Working with the CDC, we might learn that there’s a particularly virulent version of the flu coming this year. Analytics reveals specific communities with large senior populations that have lower flu vaccination rates and poor access to public transportation. In addition, regional data shows that search rates for flu symptoms are going up.
This information spurs a targeted public health initiative to prevent a flu outbreak among seniors, who are particularly at risk for developing health complications. Health system staff contact elderly patients to encourage them to visit a local clinic or pharmacy to receive their flu shots, and clinicians hold flu shot drives at senior centers.
All regional doctors are encouraged to proactively speak to their patients about vaccinations and ask if they are currently experiencing any flu-like symptoms. Patients are engaged during their scheduled appointments and through text or email to ensure that this pertinent public health information reaches more people in the identified communities.
This scenario fits nicely into doctors’ workflows and patients’ lives. By taking what people normally do when they start to feel sick—searching online—and pairing this information with CDC and EHR data, we can set public health initiatives in motion and enable a connected health experience that staves off or shortens an illness.

This is vastly preferable to the situation today, where people think they might be getting sick, wait a day and find out they actually are sick, and then, once they finally see a doctor, their window to get well soon may have already passed. This proactive care can apply to other illnesses as well, including non-infectious diseases.
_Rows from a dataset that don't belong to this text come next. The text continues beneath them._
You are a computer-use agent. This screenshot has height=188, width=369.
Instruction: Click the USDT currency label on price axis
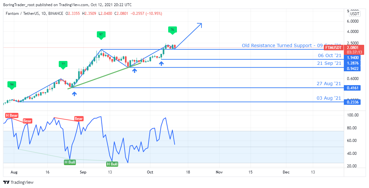355,14

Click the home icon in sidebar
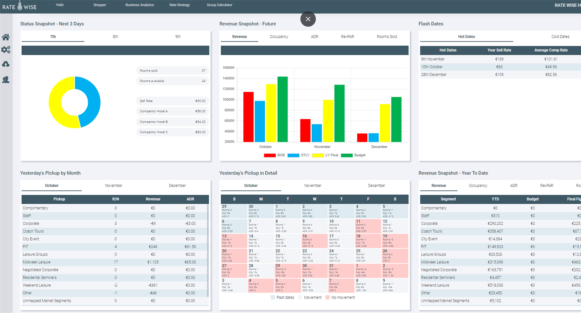pyautogui.click(x=6, y=37)
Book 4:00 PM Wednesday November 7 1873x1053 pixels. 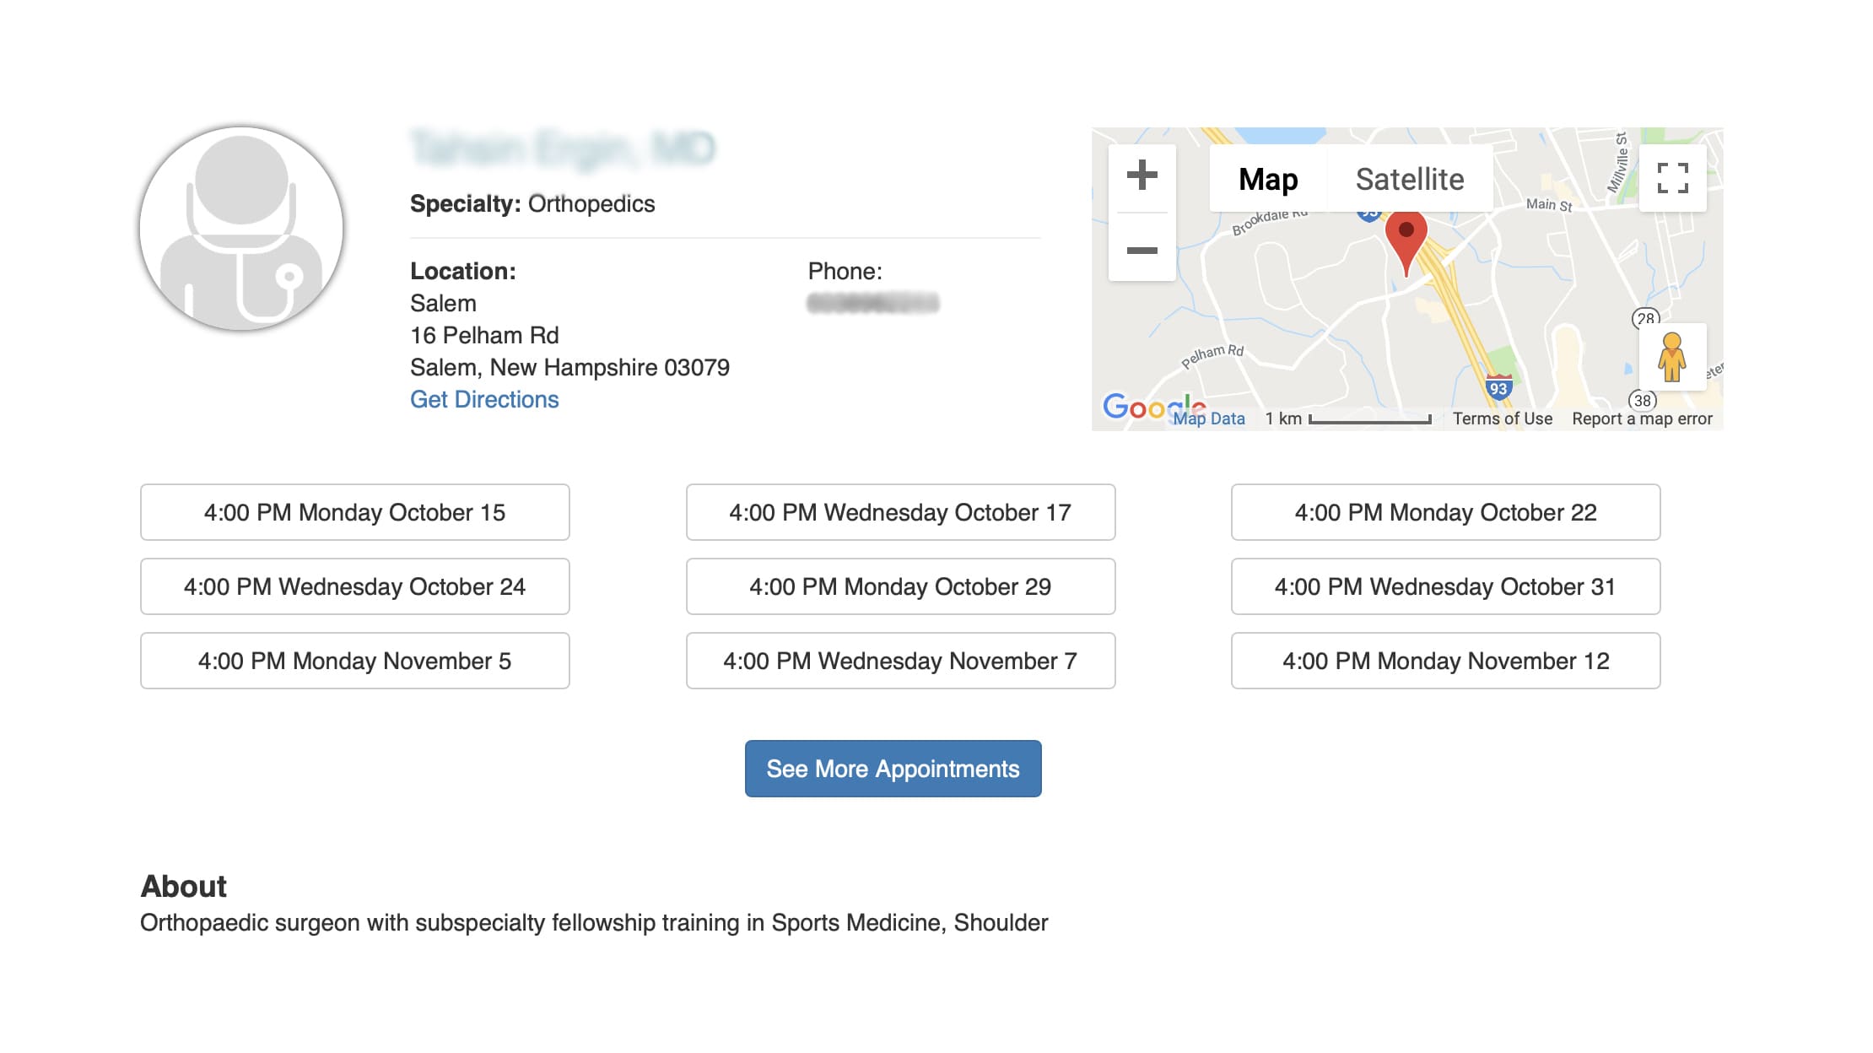point(900,661)
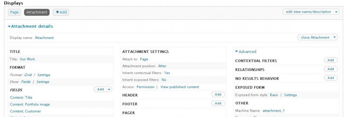Add a Header item
The image size is (348, 117).
[218, 94]
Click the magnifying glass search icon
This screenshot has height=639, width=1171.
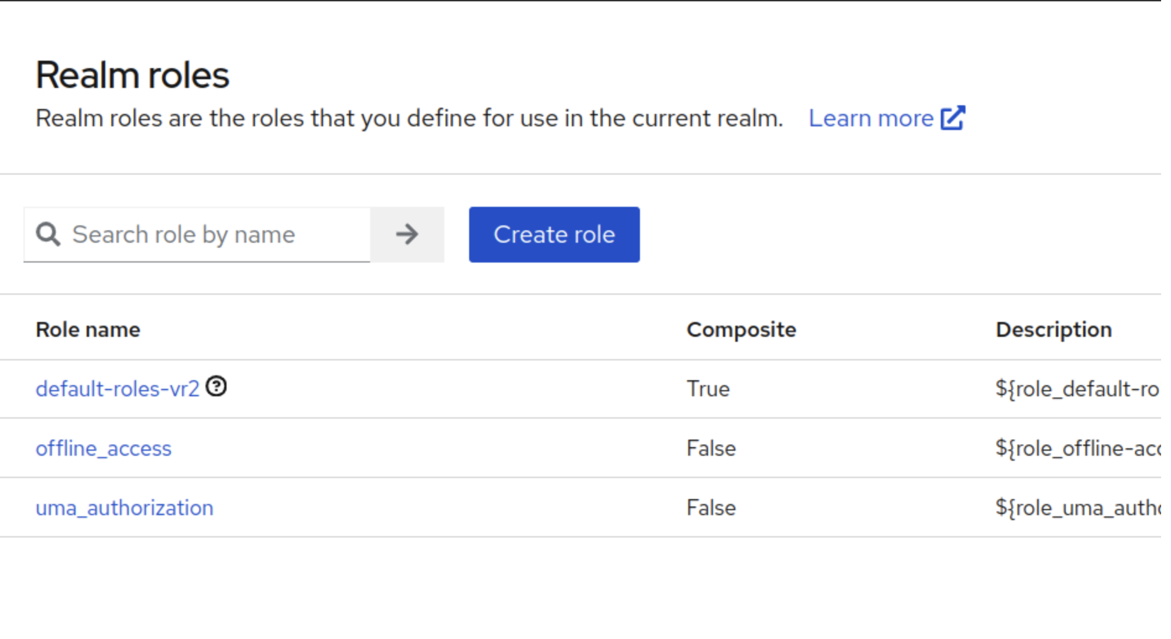(48, 235)
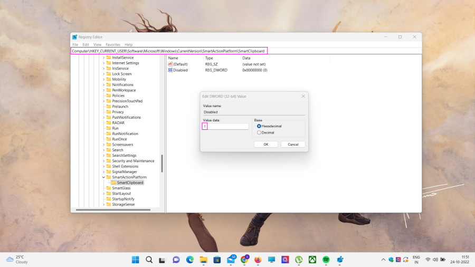Click the tree pane vertical scrollbar
475x267 pixels.
[162, 163]
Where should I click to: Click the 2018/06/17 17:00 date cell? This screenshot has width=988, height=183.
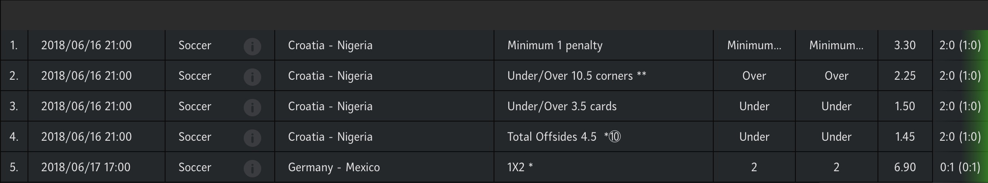tap(86, 167)
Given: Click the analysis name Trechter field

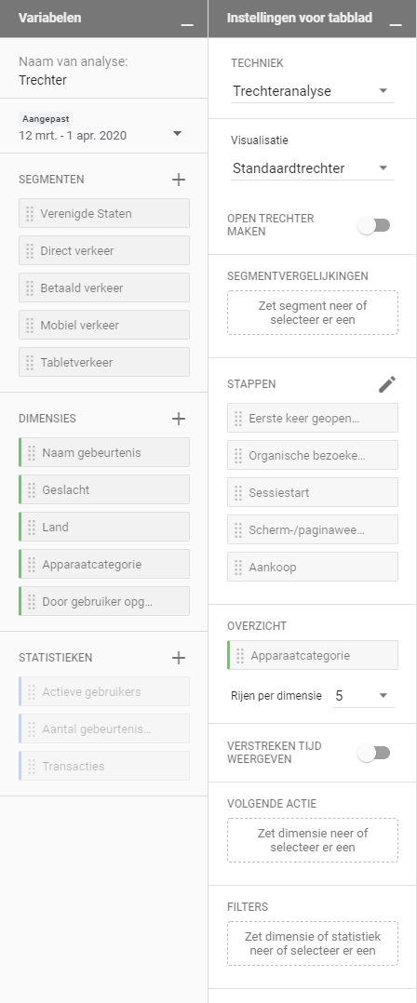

Global travel and commerce, changes in how and where our food is raised and delivered, and other environmental changes are expanding the reach and prevalence of various infectious diseases. By integrating public health data, investing in a health IT architecture that supports infectious disease prevention and management, and strategically engaging patients to deliver more timely care, clinicians around the globe can perhaps contain or even prevent the next outbreak. Because when it comes to patient health, we can leave the dramatic interventions to Hollywood.